The path $\rho$ is the desired alternating path in $G_M$ with two blocking edges $(s^c_2,t^c_2)$ and $(s'^c_2,t'^c_2)$. The proof for the remaining case is totally analogous. Thus in all 4 cases, we can show the existence of an alternating path $\rho$ in $G_M$ with two blocking edges $(s^c_2,t^c_2)$ and $(s'^c_2,t'^c_2)$: a contradiction to M’s popularity. It is easy to see that the remaining cases of (i, j) are totally analogous to the ones listed above and this finishes the proof of the lemma. $\square$

Recall that there are three level 1 gadgets associated with any clause c: these gadgets correspond to the three variables in c.

Lemma 9

Let $c = X_i \vee X_j \vee X_k$. At least one of the level 1 gadgets corresponding to $X_i,X_j,X_k$ is in unstable state with respect to M.

Proof

Suppose not. That is, assume that for some clause c, all three of its level 1 gadgets are in stable state. Let $c = X_i \vee X_j \vee X_k$. So $(x_r,y_r)$ and $(x'_r,y'_r)$ are in M for all $r \in \{i,j,k\}$.
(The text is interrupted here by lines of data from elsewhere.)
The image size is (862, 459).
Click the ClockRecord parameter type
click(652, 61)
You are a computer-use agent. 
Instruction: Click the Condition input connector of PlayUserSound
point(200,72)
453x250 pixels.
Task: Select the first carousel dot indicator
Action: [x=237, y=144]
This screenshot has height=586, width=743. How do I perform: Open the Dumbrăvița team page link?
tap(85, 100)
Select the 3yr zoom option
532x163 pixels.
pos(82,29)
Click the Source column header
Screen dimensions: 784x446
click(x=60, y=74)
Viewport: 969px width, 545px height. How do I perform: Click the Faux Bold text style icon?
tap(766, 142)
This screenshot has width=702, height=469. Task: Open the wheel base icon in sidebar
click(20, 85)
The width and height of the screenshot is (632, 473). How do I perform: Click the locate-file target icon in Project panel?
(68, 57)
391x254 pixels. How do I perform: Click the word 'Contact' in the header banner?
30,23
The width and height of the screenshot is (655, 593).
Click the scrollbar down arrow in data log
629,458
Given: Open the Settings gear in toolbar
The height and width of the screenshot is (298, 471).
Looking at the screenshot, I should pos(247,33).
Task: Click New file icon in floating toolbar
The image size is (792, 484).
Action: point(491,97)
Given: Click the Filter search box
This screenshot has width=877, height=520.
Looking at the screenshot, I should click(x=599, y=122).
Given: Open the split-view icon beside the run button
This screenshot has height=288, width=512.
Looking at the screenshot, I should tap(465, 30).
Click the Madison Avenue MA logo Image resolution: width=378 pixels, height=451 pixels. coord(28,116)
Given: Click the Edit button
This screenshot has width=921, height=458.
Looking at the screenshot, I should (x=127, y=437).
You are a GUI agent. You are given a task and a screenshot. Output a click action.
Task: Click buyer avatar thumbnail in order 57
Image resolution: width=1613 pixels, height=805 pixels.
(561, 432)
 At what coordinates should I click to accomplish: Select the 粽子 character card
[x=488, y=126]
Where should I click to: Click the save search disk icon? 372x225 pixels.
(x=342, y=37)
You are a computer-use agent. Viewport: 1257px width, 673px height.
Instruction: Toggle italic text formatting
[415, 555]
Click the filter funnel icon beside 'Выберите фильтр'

We know from Lemma 8 that either two or more of the first three level 2 gadgets corresponding to c are in unstable state with respect to M; or two or more of the last three level 2 gadgets corresponding to c are in unstable state with respect to M. We assume without loss of generality that the first and second gadgets, i.e., those on $p^c_i,q^c_i$, for $0 \le i \le 5$, are in unstable state with respect to M.

We know from our lemmas in Section 4 that there is no popular edge across gadgets. Thus M matches the 6 vertices of a level 2 gadget with each other. In particular, it follows from Lemma 3 that for the level 2 gadget on $p^c_i,q^c_i$ for $i = 0,1,2$, we have (i) $(p^c_0,q^c_0),(p^c_1,q^c_1),(p^c_2,q^c_2)$ in M or (ii) $(p^c_0,q^c_2),(p^c_1,q^c_1),(p^c_2,q^c_0)$ in M or (iii) $(p^c_0,q^c_0),(p^c_1,q^c_2),(p^c_2,q^c_1)$ in M.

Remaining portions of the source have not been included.